Why are suicide rates rising?


THE recent deaths of Anthony Bourdain and Kate Spade have raised the question: Why is suicide becoming more common? And what can be done to reverse the trends?
While researchers have proposed everything from social isolation to bullying as the reason, it’s still a mystery why rates are rising. Experts do, however, recommend approaches that could help reduce the rates.
A report, released by the Centers for Disease Control and Prevention (CDC) on Thursday (June 7), showed that rates of death by suicide in the United States have risen by roughly 25 percent in the last couple decades.
Though the reasons for that increase are not completely clear, in past research, experts have pointed to an increased sense of isolation among Americans, as well economic factors and a rise in mental illness.
Other pointed to the rise of technology, which has replaced important face-to-face interactions (though some argue technology actually decreases loneliness.
But in the end, all of these explanations are speculative.
It’s very hard to make broad statements about suicide, said Dr. Katalin Szanto, a professor of psychiatry at the University of Pittsburgh, who has published widely on suicide prevention. For instance, it is now the second leading cause of death for people ages 15 to 24 in the U.S., and yet many researchers think aging Baby Boomers will be especially vulnerable to suicide in the coming years, Szanto said.
And previous CDC reports indicated that suicide in the U.S. is often connected to other forms of violence, such as bullying, sexual violence or child abuse, according to the most recent study. Yet rates of those forms of violence have not increased, and in possibly dropped, in the past two decades.

- YOUR OBJECTIVE
Answer from the passage on rising suicide rates:
(a) By roughly what percentage did the CDC report say U.S. suicide death rates have risen?
(b) At which university is Dr. Katalin Szanto a professor of psychiatry?
(c) For which age group is suicide now the second leading cause of death in the U.S.?

- EXTRACTED RECORDS
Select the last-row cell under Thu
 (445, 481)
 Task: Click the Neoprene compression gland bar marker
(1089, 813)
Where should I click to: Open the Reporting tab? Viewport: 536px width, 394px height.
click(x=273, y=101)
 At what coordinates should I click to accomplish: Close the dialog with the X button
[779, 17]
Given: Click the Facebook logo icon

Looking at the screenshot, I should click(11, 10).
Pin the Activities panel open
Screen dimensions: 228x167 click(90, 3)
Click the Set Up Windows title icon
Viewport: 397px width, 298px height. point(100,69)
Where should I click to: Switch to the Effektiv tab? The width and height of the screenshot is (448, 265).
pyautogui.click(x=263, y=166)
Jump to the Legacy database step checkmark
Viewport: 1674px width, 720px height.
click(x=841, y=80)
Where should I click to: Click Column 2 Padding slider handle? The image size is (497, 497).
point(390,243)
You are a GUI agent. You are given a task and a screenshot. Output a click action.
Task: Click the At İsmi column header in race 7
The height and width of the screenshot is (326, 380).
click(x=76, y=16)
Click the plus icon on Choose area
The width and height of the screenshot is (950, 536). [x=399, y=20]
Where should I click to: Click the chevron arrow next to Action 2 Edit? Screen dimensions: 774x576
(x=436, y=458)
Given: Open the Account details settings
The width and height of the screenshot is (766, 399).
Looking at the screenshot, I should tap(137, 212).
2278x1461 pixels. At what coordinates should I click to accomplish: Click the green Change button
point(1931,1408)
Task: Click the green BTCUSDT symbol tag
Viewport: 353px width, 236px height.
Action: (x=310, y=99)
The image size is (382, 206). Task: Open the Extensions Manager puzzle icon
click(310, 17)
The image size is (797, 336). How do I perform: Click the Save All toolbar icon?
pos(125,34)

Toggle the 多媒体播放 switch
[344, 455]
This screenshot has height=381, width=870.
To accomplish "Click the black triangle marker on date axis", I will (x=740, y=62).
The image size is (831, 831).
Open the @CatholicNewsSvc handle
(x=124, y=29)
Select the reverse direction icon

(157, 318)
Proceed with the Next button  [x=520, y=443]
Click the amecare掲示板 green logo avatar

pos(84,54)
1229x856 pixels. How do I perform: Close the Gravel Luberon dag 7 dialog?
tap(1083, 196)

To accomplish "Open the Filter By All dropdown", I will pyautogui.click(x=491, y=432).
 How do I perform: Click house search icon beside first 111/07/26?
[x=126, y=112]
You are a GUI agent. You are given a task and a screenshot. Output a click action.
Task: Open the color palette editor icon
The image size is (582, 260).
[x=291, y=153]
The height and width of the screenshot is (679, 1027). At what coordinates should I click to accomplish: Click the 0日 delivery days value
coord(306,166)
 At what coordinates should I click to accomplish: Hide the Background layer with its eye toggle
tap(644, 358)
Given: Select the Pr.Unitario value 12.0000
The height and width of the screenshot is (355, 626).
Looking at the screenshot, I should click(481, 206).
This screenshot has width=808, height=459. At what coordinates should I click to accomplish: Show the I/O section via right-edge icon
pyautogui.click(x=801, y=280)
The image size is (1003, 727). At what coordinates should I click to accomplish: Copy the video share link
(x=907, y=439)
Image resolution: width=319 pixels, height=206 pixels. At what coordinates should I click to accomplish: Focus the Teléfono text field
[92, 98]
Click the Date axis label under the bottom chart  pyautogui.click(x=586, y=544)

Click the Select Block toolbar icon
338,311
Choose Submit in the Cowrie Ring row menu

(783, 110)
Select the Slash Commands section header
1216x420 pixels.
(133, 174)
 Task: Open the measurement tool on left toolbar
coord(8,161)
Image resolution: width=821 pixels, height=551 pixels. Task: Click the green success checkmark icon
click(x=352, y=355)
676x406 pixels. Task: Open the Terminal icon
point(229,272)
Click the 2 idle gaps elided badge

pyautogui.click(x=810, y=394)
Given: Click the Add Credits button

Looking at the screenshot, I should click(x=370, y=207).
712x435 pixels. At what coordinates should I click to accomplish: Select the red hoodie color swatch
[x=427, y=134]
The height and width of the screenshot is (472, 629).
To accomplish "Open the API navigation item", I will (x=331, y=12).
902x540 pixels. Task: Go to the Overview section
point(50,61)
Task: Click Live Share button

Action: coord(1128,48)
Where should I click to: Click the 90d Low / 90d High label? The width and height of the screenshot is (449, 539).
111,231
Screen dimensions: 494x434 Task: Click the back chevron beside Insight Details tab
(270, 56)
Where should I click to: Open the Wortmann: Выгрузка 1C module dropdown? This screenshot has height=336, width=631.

- SOLUTION TO THE EXERCISE
(a) Roughly 25 percent
(b) The University of Pittsburgh
(c) People ages 15 to 24